** ACTIVITY **
Your reply must contain exactly the lines running from the one with "This screenshot has width=652, height=406." to the last line of the entries below, both included, and no other lines.
[LISTED RECORDS Boundary: Start]
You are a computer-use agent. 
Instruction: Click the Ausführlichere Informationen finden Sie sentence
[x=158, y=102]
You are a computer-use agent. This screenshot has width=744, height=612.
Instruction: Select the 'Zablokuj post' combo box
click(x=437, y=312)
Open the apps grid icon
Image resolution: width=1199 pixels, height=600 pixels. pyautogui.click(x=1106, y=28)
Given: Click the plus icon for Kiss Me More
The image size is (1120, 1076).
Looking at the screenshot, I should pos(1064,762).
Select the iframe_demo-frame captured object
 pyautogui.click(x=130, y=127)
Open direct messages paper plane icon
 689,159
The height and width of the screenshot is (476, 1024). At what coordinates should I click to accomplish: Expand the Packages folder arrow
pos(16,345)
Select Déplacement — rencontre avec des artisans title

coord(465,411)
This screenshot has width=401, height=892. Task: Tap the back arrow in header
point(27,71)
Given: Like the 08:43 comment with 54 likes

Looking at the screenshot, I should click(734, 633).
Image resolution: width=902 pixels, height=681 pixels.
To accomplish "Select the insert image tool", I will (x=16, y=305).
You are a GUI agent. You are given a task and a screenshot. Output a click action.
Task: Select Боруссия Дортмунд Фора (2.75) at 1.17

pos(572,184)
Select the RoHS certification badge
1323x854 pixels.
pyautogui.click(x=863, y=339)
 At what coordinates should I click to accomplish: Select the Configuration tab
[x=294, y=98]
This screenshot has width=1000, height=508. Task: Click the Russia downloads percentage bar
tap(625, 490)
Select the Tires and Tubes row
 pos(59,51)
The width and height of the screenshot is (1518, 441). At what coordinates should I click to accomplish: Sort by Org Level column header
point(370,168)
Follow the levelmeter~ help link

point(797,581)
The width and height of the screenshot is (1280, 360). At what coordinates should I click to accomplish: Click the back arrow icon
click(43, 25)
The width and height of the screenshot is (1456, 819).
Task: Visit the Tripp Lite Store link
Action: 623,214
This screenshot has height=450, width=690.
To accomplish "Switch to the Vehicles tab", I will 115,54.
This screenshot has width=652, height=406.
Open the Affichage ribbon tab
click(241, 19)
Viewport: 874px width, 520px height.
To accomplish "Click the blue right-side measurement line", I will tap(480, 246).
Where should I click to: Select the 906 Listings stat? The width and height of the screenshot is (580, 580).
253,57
[LISTED RECORDS Boundary: End]
** OUTPUT OF THE TASK **
This screenshot has width=652, height=406.
Open the Affichage ribbon tab
click(241, 19)
Viewport: 874px width, 520px height.
To accomplish "Click the blue right-side measurement line", I will tap(480, 246).
Where should I click to: Select the 906 Listings stat? The width and height of the screenshot is (580, 580).
253,57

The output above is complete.